Every record must reappear in the answer exactly as given.

»»

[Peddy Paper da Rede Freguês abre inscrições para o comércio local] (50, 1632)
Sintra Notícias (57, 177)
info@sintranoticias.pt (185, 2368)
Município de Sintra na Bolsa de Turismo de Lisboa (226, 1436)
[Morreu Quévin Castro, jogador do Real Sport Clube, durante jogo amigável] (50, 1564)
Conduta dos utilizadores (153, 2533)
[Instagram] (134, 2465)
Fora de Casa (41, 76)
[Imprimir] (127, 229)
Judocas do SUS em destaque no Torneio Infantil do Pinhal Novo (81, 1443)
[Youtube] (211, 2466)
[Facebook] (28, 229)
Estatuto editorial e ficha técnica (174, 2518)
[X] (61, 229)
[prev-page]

««

## Task solution
[Peddy Paper da Rede Freguês abre inscrições para o comércio local] (50, 1632)
Sintra Notícias (57, 177)
info@sintranoticias.pt (185, 2368)
Município de Sintra na Bolsa de Turismo de Lisboa (226, 1436)
[Morreu Quévin Castro, jogador do Real Sport Clube, durante jogo amigável] (50, 1564)
Conduta dos utilizadores (153, 2533)
[Instagram] (134, 2465)
Fora de Casa (41, 76)
[Imprimir] (127, 229)
Judocas do SUS em destaque no Torneio Infantil do Pinhal Novo (81, 1443)
[Youtube] (211, 2466)
[Facebook] (28, 229)
Estatuto editorial e ficha técnica (174, 2518)
[X] (61, 229)
[prev-page]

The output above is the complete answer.